**Short problem:** Rewrite the lines of all the records below as a numbered list, skipping any blank lines. Leave the pictures out of your list.

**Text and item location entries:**
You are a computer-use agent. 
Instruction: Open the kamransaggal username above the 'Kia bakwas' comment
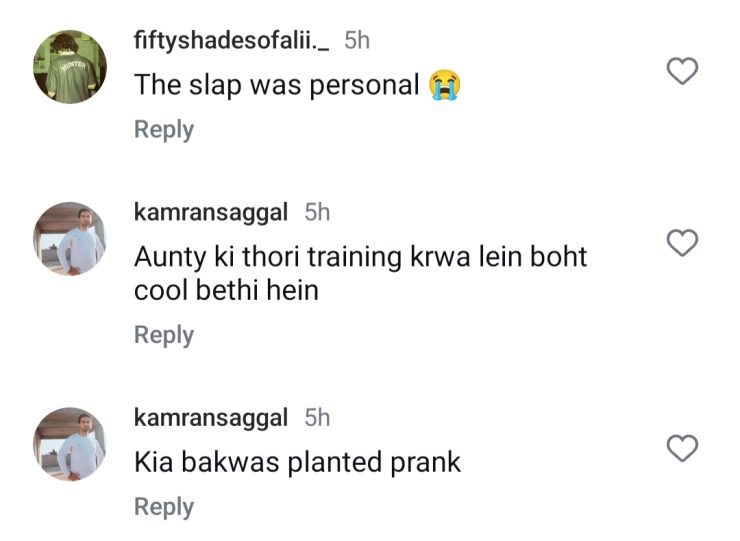pos(210,417)
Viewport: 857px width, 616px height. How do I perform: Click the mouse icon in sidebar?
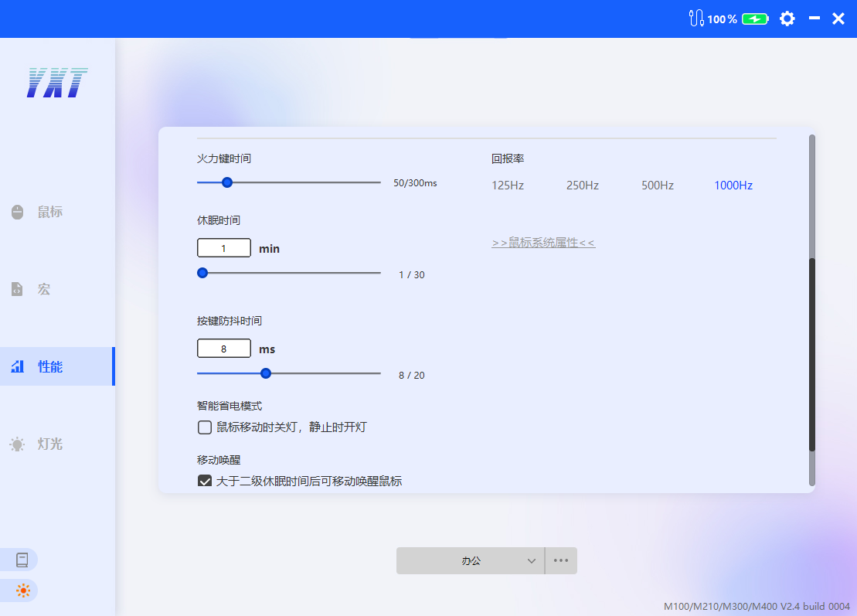(17, 212)
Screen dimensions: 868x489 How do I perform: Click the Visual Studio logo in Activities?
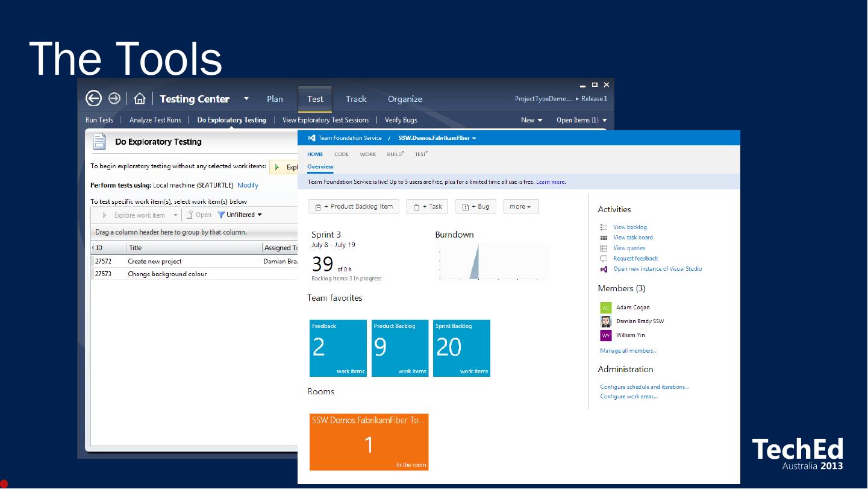pyautogui.click(x=604, y=269)
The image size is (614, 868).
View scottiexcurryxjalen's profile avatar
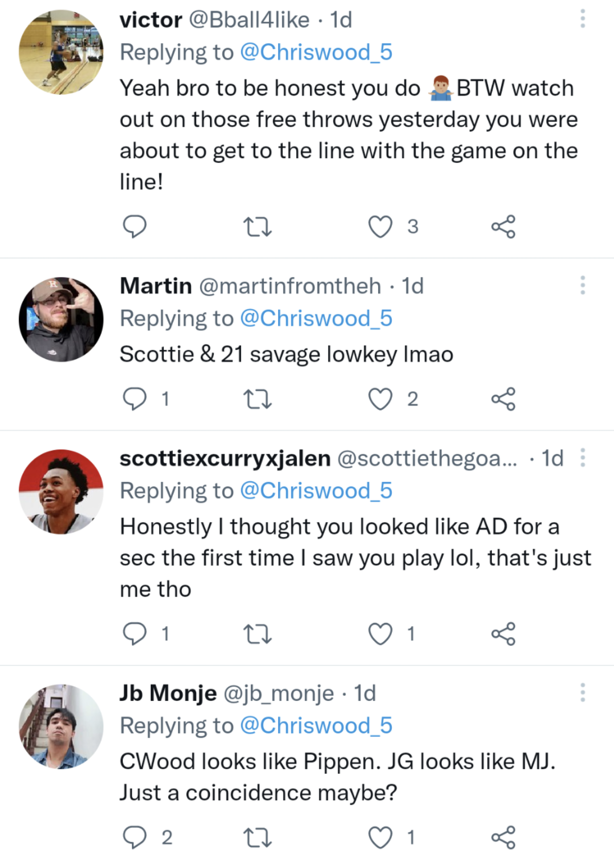(61, 492)
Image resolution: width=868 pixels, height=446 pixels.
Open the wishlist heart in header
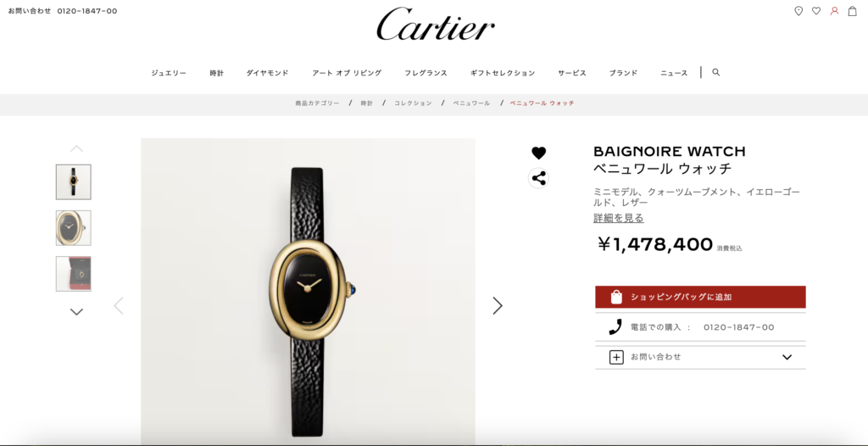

**The result:**
1. You are a computer-use agent. 
2. Instruction: Open the kamransaggal username above the 'Kia bakwas' comment
3. pos(210,417)
4. Viewport: 857px width, 616px height. How do I perform: Click the mouse icon in sidebar?
5. (17, 212)
6. Screen dimensions: 868x489 How do I perform: Click the Visual Studio logo in Activities?
7. pyautogui.click(x=604, y=269)
8. The image size is (614, 868).
9. View scottiexcurryxjalen's profile avatar
10. (61, 492)
11. Image resolution: width=868 pixels, height=446 pixels.
12. Open the wishlist heart in header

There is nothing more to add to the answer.